Findings of Letter/Sound Knowledge in Children with Mild, Moderate and Severe Dyslexia: A Case for Structured Literacy Intervention
Carianne Bernadowski, PHD
Ashley E. Messner, MED
Abstract
Dyslexia is a prevalent language-based reading disorder that is often undiagnosed and untreated in children and adults, and current literature in the Science of Reading (SoR) argues that explicit, systematic, structured, multi-sensory instruction has the potential to help students with dyslexia learn to better map letter-sound correspondences. This mapping of letters and their corresponding sounds lays the foundation in phonological awareness needed for reading proficiency. In this study, a quasi-experimental single group pre-post interventional design was utilized with a small sample of students (n=24), which examined pre-intervention and post-intervention letter-sound knowledge of school-age children. Students were enrolled in a university reading clinic specializing in reading differences. Results indicated that after 25 hours of one-on-one structured literacy instruction, those children diagnosed with mild, moderate and severe dyslexia made statistically significant improvements in their letter-sound knowledge. Moreover, the severity of dyslexia did not appear to meaningfully impact the readers’ abilities to make adequate progress. These findings strongly support the implementation of evidence-based literacy instruction that incorporates systematic, explicit and multi-sensory phonics interventions one-on-one and may have implications for whole class instruction and small group intervention.

----------

Can you reproduce the whole abstract on letter-sound knowledge in children with dyslexia word for word, including its title and author lines? These rows were drawn from a different source than the abstract.

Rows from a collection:
----------

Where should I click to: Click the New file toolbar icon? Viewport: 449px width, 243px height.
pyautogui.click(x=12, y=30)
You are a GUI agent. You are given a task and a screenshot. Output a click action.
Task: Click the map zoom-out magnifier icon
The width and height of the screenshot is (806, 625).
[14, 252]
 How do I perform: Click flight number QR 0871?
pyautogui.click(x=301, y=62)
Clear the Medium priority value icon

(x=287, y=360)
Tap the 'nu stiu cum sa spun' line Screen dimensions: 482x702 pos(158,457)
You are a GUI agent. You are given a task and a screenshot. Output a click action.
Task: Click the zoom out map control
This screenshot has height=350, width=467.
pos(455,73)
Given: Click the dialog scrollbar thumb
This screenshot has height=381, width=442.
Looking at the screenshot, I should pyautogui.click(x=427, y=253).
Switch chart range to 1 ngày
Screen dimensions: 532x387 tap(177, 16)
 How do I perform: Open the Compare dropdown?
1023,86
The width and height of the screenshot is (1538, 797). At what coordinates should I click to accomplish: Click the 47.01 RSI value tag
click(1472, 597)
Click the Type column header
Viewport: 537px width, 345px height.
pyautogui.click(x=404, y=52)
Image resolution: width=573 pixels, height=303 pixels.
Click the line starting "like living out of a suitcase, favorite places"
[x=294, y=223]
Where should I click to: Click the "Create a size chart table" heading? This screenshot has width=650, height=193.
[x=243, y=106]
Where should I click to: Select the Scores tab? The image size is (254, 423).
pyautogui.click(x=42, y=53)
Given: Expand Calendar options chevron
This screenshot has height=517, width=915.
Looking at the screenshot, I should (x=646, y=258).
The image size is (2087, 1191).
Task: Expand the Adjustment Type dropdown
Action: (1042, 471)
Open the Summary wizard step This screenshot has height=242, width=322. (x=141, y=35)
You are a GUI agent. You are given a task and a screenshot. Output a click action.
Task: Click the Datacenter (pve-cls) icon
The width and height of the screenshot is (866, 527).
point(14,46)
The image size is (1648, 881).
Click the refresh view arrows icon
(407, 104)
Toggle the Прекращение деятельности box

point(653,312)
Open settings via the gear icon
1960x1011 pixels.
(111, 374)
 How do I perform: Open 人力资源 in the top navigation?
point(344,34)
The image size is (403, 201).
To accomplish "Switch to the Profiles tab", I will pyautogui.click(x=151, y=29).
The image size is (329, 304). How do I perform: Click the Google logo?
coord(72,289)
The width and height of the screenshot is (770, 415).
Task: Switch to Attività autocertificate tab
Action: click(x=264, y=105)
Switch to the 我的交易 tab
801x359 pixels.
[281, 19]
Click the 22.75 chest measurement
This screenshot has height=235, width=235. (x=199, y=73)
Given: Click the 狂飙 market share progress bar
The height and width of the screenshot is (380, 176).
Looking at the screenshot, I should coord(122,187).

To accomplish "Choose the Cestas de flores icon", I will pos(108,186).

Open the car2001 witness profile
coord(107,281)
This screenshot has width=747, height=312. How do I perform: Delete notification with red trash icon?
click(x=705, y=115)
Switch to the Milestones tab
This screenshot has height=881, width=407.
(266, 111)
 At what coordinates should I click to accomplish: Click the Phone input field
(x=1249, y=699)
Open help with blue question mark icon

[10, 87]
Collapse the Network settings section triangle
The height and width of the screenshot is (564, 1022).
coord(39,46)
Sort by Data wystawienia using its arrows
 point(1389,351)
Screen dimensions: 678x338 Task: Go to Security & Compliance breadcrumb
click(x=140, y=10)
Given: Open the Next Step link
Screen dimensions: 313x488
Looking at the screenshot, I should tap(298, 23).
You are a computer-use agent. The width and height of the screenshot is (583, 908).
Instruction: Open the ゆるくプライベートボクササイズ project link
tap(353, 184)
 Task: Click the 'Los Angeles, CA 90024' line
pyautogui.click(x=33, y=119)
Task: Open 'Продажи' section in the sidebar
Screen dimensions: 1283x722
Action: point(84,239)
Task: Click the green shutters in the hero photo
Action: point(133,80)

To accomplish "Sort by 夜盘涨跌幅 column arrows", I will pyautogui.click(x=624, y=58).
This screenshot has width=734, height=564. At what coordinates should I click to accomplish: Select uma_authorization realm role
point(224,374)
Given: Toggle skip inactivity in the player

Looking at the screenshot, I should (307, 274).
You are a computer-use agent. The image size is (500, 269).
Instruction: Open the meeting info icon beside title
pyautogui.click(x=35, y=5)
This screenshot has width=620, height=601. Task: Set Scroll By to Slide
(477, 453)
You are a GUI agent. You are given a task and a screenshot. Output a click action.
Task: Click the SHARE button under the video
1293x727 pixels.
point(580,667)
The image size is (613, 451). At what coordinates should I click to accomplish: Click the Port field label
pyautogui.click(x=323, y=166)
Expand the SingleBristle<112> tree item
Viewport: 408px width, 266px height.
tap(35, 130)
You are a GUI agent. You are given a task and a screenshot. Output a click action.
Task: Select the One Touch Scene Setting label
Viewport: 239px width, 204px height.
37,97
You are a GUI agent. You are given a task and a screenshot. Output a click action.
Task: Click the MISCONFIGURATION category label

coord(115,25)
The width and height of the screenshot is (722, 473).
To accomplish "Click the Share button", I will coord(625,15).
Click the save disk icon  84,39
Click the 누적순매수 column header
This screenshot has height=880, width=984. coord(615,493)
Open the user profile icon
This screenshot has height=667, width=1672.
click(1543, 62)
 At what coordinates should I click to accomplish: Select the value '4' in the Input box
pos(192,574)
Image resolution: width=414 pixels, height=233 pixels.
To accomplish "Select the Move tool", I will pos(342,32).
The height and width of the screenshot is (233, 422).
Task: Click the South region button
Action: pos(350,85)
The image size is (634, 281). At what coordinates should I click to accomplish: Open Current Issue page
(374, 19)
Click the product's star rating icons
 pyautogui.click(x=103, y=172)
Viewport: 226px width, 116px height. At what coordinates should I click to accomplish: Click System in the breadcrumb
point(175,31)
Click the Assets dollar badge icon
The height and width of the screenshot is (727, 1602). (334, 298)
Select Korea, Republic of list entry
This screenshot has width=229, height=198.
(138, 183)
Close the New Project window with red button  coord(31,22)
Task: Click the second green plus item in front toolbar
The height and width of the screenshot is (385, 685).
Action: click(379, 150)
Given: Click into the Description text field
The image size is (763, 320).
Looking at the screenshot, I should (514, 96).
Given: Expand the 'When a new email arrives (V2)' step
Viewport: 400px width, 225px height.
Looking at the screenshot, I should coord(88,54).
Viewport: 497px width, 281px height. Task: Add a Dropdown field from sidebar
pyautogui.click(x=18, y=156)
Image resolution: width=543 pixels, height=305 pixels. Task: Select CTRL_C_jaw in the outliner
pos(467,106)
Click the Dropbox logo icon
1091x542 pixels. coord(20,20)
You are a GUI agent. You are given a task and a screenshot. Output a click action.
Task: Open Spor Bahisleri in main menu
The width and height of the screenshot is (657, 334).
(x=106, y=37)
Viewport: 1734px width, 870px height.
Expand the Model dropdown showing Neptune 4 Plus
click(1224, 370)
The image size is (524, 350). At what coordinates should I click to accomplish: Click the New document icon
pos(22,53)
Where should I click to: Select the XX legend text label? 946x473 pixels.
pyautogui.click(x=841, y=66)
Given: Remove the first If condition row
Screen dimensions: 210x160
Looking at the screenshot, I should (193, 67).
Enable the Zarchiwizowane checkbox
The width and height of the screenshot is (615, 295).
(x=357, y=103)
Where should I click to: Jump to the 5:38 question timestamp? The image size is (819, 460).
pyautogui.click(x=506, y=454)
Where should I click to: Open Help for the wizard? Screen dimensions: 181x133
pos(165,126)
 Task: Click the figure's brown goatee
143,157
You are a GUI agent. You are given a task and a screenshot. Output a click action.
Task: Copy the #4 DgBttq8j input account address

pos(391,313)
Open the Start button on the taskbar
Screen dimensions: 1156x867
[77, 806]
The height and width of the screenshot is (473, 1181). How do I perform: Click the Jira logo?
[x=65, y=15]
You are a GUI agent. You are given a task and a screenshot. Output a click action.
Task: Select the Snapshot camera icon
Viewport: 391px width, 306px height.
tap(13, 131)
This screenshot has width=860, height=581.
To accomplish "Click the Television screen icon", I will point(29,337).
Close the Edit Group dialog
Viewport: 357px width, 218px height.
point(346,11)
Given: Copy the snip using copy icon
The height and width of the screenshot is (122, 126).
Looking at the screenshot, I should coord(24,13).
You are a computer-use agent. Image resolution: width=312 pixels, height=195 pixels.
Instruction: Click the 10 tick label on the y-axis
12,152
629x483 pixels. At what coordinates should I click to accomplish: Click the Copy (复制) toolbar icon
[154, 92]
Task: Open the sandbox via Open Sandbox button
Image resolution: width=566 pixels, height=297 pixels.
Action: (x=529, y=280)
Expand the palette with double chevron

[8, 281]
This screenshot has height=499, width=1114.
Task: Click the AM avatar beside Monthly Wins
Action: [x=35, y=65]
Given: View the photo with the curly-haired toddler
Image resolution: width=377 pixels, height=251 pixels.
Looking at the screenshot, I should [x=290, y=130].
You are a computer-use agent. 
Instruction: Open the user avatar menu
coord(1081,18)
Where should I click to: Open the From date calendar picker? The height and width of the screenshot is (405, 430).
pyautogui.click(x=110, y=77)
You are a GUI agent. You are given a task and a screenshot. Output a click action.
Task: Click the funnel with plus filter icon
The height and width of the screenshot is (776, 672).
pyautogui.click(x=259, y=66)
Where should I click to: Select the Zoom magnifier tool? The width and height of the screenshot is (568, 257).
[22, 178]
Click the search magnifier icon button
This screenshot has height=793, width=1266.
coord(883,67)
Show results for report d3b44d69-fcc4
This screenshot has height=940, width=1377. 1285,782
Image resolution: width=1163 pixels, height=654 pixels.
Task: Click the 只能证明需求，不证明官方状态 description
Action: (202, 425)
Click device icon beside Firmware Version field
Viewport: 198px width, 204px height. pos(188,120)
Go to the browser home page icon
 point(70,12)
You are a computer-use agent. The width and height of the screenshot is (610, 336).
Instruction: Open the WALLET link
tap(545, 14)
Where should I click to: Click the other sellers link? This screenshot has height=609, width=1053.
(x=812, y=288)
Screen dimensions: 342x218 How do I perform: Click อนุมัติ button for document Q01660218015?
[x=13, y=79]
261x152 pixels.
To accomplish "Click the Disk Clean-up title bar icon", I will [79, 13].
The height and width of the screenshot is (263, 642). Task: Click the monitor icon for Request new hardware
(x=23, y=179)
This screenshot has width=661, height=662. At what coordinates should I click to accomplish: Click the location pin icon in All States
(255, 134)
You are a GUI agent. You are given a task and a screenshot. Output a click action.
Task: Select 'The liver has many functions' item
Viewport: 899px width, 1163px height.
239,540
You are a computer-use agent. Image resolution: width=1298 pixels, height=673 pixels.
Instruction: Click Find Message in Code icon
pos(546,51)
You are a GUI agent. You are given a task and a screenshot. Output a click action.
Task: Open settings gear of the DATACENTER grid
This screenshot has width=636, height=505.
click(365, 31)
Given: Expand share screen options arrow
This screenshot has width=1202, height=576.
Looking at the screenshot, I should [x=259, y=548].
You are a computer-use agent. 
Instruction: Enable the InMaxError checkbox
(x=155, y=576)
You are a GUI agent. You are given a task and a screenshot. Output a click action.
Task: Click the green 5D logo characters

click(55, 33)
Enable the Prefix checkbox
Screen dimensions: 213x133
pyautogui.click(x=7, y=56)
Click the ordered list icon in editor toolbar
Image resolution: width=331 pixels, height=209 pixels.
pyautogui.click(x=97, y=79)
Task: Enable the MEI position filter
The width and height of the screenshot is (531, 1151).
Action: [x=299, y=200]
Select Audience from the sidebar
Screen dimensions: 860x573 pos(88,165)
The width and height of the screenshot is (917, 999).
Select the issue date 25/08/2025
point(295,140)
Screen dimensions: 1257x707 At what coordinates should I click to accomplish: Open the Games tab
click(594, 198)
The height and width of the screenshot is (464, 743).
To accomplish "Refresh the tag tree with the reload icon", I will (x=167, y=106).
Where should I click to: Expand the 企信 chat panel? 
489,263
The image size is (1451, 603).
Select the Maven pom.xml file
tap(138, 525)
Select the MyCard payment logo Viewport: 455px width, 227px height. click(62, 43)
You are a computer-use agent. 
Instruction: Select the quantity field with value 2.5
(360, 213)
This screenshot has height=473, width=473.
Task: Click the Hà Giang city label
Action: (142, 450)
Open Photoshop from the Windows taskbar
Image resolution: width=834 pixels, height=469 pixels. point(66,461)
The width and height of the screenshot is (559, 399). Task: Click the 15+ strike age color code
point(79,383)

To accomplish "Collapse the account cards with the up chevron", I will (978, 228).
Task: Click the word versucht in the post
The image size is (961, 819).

----------

## FINISHED TASK:
Findings of Letter/Sound Knowledge in Children with Mild, Moderate and Severe Dyslexia: A Case for Structured Literacy Intervention
Carianne Bernadowski, PHD
Ashley E. Messner, MED
Abstract
Dyslexia is a prevalent language-based reading disorder that is often undiagnosed and untreated in children and adults, and current literature in the Science of Reading (SoR) argues that explicit, systematic, structured, multi-sensory instruction has the potential to help students with dyslexia learn to better map letter-sound correspondences. This mapping of letters and their corresponding sounds lays the foundation in phonological awareness needed for reading proficiency. In this study, a quasi-experimental single group pre-post interventional design was utilized with a small sample of students (n=24), which examined pre-intervention and post-intervention letter-sound knowledge of school-age children. Students were enrolled in a university reading clinic specializing in reading differences. Results indicated that after 25 hours of one-on-one structured literacy instruction, those children diagnosed with mild, moderate and severe dyslexia made statistically significant improvements in their letter-sound knowledge. Moreover, the severity of dyslexia did not appear to meaningfully impact the readers’ abilities to make adequate progress. These findings strongly support the implementation of evidence-based literacy instruction that incorporates systematic, explicit and multi-sensory phonics interventions one-on-one and may have implications for whole class instruction and small group intervention.